Start of Block

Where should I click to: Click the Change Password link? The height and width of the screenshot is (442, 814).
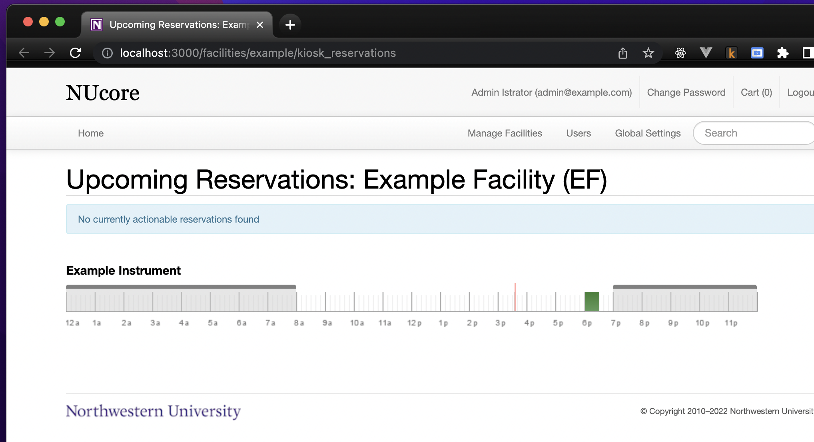(686, 92)
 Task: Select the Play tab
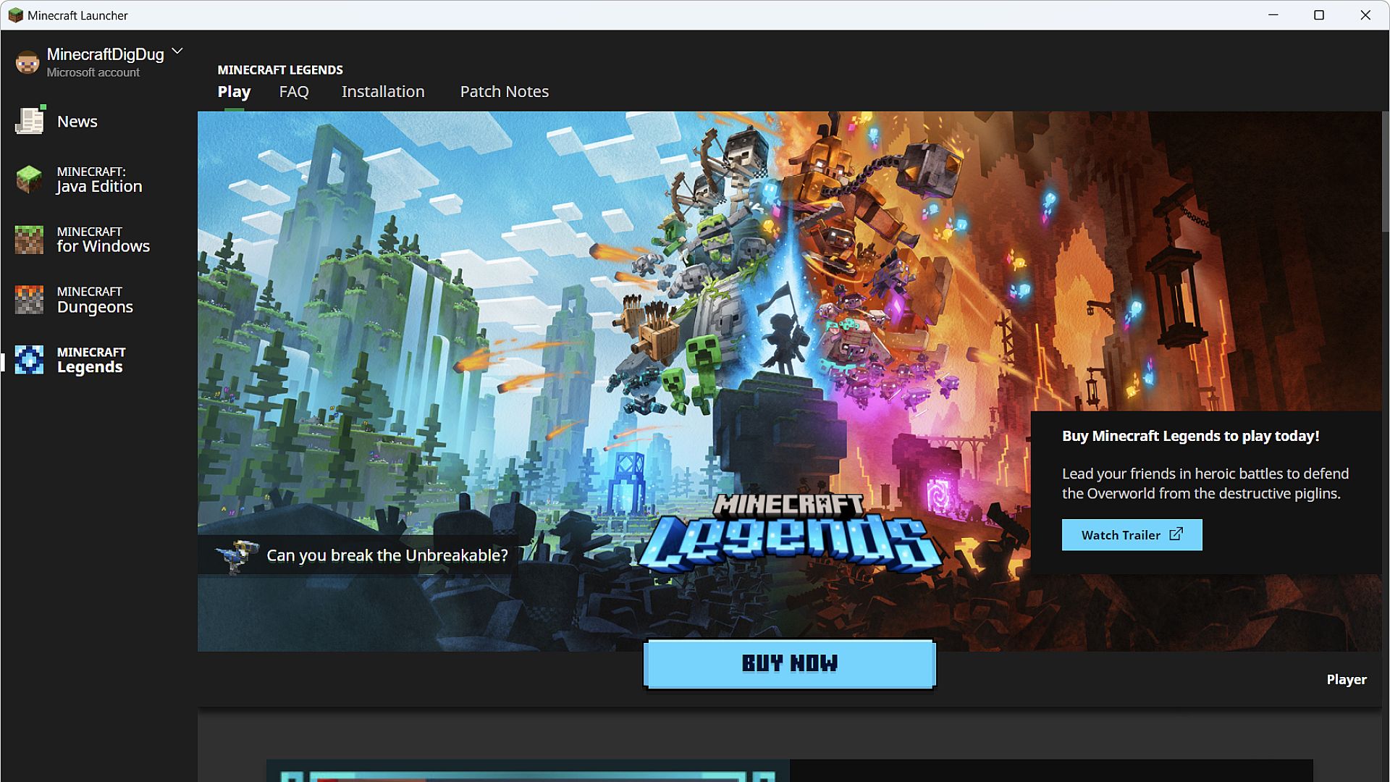[x=234, y=92]

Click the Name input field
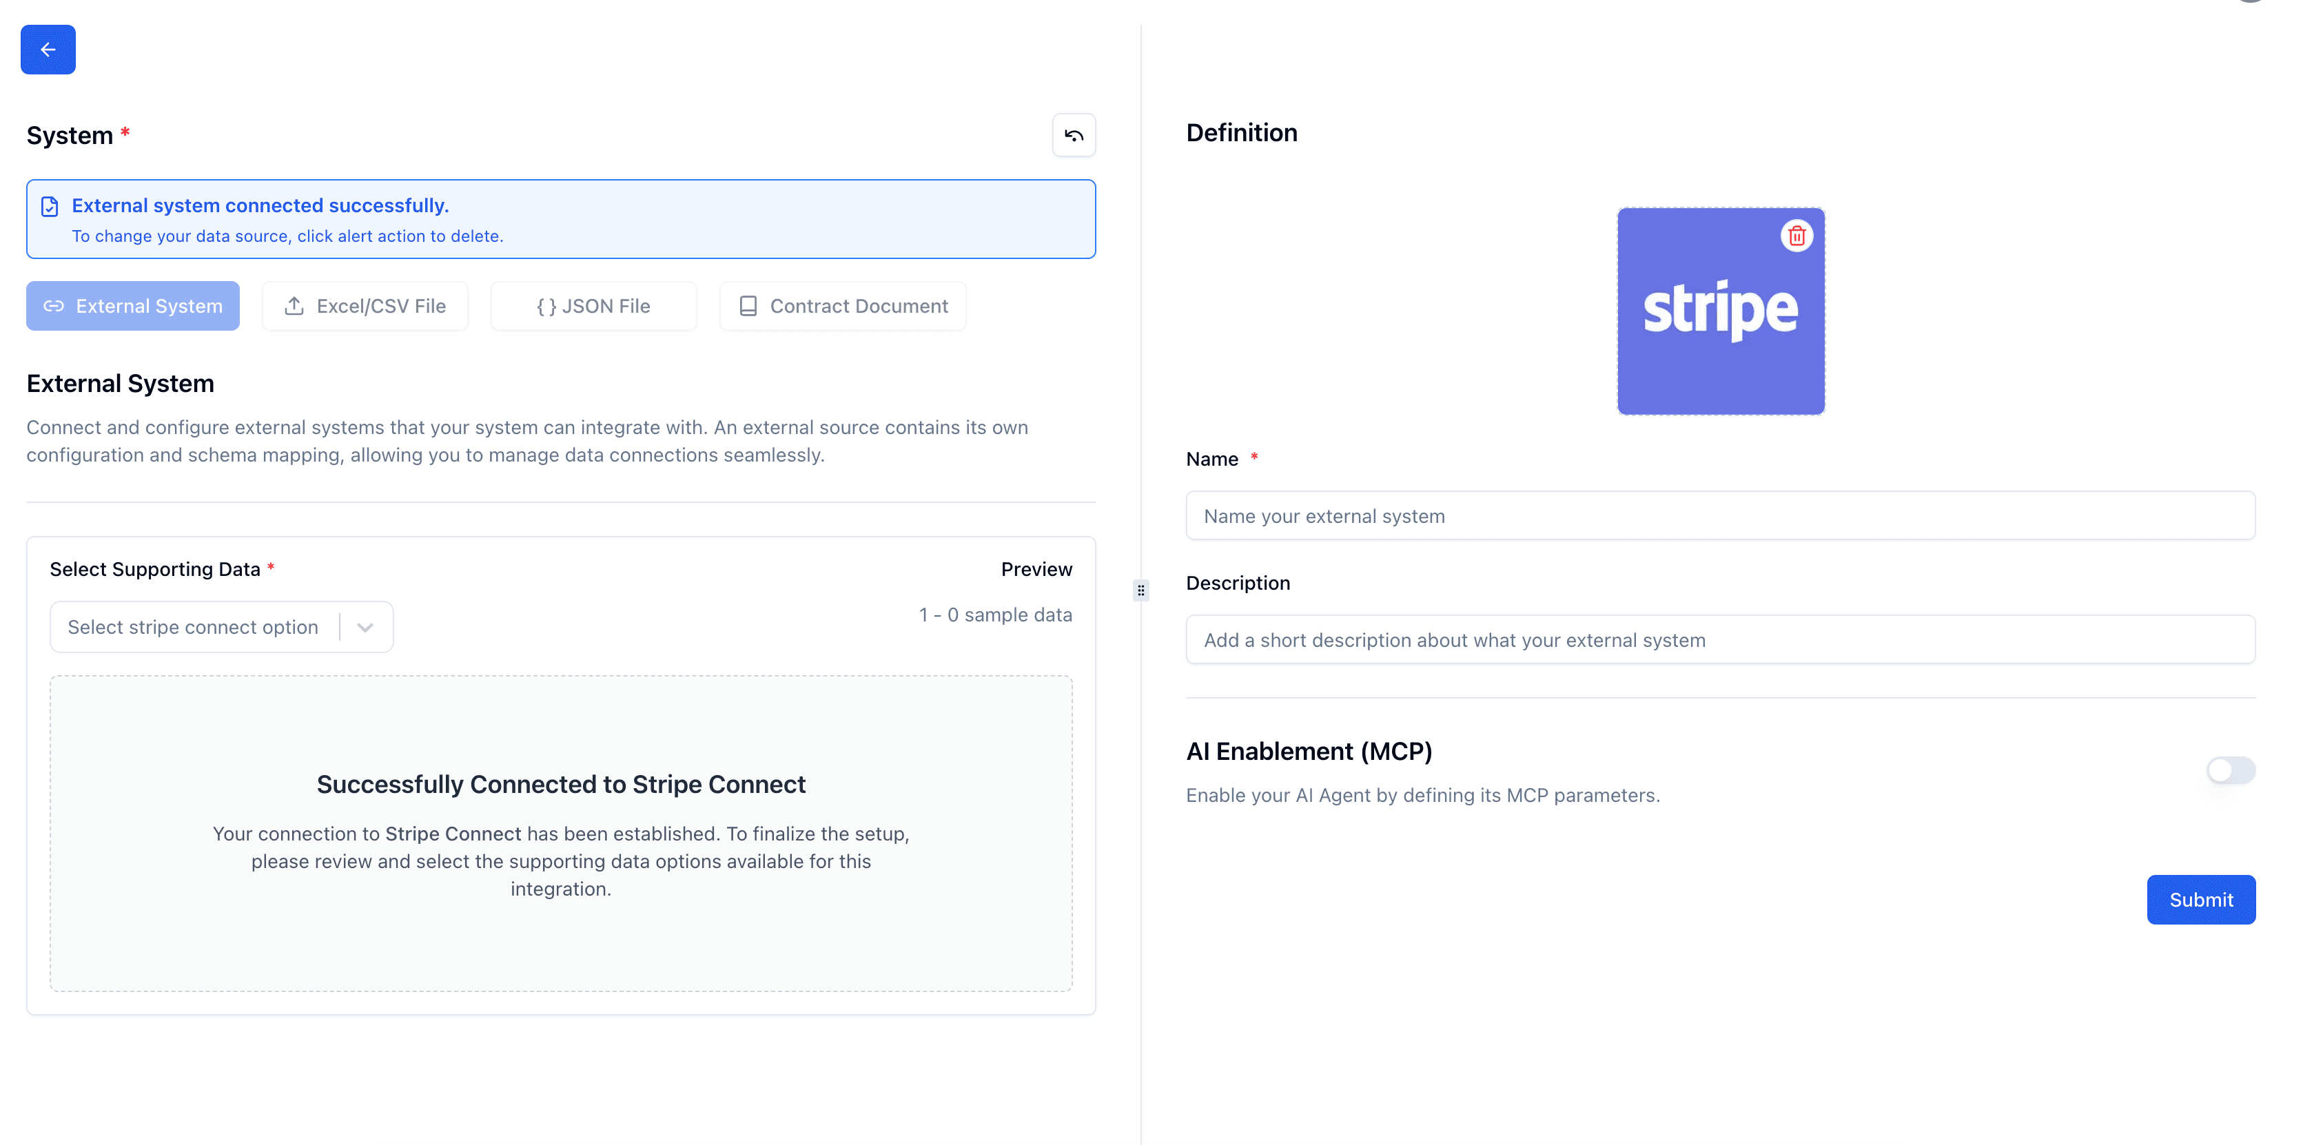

End of Block

Try it
Your answer must be an exact copy of the records, free of images.

Written response
Where should I click to: Click the Change Password link? The height and width of the screenshot is (442, 814).
(686, 92)
 Task: Select the Play tab
[x=234, y=92]

Click the Name input field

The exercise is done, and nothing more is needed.